178 Side.連合国首都の酒場の店主
多数の小国が集まり形成された連合国…。
その中央に位置する首都において…、国家情報局に匹敵すると噂される程の情報が集う酒場が存在する…。
最も人が行き交い、最も商売が盛んで、最も治安が良いとされるその大通りの中心に、件の酒場は存在する…。
その酒場は商人や旅人が束の間の休息を取る場所であり…、労働者が一日の疲れを落とす場であり…、何らかの情報を求めて訪れる人達の拠り所でもあった…。
確実に情報があるわけではないが…、それでもここ以上に情報がある場所となると、それこそ国が管理運営している情報局以外に無くなってしまう…。
余程の立場でない限り情報局には関われない…、故にこそこの酒場で得られるかもしれない情報は…、市井の者達にとって無くてはならない場所であると言えた…。
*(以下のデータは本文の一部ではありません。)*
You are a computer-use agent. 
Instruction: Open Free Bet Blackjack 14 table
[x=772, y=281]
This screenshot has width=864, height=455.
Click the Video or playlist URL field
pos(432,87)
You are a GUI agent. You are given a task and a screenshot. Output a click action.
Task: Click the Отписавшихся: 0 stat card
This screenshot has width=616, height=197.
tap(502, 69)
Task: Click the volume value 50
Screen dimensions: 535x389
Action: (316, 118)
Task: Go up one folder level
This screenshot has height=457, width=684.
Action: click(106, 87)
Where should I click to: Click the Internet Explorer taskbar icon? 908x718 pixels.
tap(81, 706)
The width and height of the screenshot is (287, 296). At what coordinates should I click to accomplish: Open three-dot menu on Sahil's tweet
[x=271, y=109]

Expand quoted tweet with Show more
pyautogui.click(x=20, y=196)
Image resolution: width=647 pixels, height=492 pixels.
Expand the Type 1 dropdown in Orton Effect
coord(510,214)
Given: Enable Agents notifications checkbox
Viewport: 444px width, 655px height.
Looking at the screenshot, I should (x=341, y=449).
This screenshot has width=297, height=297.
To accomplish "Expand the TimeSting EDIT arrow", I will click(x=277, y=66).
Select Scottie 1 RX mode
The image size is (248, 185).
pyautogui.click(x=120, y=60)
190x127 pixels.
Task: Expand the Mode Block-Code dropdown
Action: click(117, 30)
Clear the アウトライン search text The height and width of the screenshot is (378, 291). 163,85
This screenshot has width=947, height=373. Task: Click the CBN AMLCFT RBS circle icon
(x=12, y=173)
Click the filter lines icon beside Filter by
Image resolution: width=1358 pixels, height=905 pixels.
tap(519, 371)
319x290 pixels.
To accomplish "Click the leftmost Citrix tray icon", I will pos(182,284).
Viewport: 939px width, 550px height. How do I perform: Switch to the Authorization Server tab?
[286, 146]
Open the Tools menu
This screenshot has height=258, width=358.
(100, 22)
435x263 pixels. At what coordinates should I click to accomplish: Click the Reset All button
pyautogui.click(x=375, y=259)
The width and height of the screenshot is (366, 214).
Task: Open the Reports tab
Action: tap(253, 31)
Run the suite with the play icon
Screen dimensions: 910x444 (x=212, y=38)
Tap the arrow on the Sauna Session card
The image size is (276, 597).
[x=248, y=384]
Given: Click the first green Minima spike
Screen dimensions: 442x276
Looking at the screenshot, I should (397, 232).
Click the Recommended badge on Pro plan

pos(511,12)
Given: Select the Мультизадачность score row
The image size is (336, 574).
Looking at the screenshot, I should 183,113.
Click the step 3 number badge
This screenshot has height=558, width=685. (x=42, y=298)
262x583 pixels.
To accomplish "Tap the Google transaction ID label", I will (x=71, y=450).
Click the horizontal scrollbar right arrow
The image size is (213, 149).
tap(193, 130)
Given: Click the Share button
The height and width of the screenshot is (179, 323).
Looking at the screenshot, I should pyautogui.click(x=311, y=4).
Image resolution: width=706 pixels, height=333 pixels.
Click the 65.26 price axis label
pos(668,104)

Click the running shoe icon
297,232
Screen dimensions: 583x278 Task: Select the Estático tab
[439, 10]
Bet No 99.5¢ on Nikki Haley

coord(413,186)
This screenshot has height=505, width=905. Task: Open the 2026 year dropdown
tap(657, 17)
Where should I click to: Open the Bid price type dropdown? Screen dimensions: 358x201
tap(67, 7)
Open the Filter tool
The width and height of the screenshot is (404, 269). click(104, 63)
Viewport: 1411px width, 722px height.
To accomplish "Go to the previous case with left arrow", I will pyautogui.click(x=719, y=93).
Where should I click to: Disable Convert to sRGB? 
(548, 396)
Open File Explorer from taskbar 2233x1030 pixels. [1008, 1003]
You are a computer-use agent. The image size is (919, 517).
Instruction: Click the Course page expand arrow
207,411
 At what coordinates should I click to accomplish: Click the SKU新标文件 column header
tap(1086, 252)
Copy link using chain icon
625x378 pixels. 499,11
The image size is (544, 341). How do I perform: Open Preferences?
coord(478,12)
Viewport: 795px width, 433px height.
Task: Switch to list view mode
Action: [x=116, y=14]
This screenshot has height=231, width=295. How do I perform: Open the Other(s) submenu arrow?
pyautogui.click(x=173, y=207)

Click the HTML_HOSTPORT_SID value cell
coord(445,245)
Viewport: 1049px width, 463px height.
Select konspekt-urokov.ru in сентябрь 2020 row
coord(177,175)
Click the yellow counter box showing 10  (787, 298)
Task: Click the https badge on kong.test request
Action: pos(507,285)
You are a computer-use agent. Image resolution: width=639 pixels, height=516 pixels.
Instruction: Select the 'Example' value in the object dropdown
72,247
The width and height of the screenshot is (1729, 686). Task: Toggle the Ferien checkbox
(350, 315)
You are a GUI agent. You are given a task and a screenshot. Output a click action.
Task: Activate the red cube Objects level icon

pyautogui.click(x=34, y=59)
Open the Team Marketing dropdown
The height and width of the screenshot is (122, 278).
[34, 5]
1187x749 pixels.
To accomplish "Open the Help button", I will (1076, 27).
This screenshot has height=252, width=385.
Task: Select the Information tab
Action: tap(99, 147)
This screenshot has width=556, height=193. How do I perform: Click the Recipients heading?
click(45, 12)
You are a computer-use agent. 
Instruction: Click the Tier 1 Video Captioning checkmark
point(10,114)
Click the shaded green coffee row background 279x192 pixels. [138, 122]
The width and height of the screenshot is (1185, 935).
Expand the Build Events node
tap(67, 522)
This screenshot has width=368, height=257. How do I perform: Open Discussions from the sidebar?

「まぁ実際には国家情報局の支部で、国営の酒場なんだけどな…」
「ん? なんか言ったか店主?」
「いや、何も…」
俺は店主。
本名は勿論存在するが、仕事上本名を名乗ることは殆ど無い…。
ここでも店主と呼ばれてはいるが、ただ単に本名を誰も知らないからそう呼ばれている…。
ここは市井の情報を収集する場でもあり、情報を求めてやってくるお客さんに情報を提供する場でもある…。
俺自身は情報の収集と客の愚痴を聞くだけの仕事…、情報を提供する奴は他にいる…。
例えば酒場の隅に座って酒をチビチビ飲んでる薄汚れた格好をした奴だったり…、目の前の席で酒をがぶ飲みして酔い潰れて俯せてるように見せてる奴だったり…、とにかくこの酒場のいたるところに仕事仲間が常駐している…。
この仕事を始めて結構経つが…、思いの外この仕事が向いていたらしく当初の予定よりもこの酒場が早く国中に知れ渡った結果…、目的の一つであった情報の把握と制御は早期に達成された…。
その功績もあり、引き続きこの酒場の店主として働いている…。
「そういや店主…、最近妙な噂を聞いたんだよ…」
「どんな噂だい…?」
「いやね…帝国が王国に再び戦争を仕掛けようとしてるって話を聞いたんだよ…」
「それはそれは…」
本部が手にした情報と合致するな…。
こうして市井にも噂が流れているってことは…、帝国の連中は準備を殆ど完了しているとみてよさそうだな…。
「王国の方もなんか今更徴兵しているとかいう噂も聞いたし…、まーた荒れるのかねぇ…」
「此方に被害が来なければ有難いんですけどねぇ…」
「そりゃ無理ってもんだろうよ店主…。
前回の戦争後も暫くは盗賊被害が絶えなかったんだ…、今回も何らかの被害が出るだろうよ…」
「また国中が騒がしくなりそうですねぇ…」
にしても今更徴兵を始めるとは王国の連中は何を考えているのやら…。
せめてもの抵抗にしては遅すぎるし雑すぎる…。
前回の戦争時に帝国軍が撤退を選んだだけで、講和したわけでも降伏したわけでもない…。
今までなんともなかったのも帝国側が王国側に対して何もしなかったからだ…。
王国との国境に軍隊を駐屯させるだけで、侵攻する様子は欠片も無かったからこそ5年間平和だった…。
何か嫌な予感を感じずにはいられないねぇ…。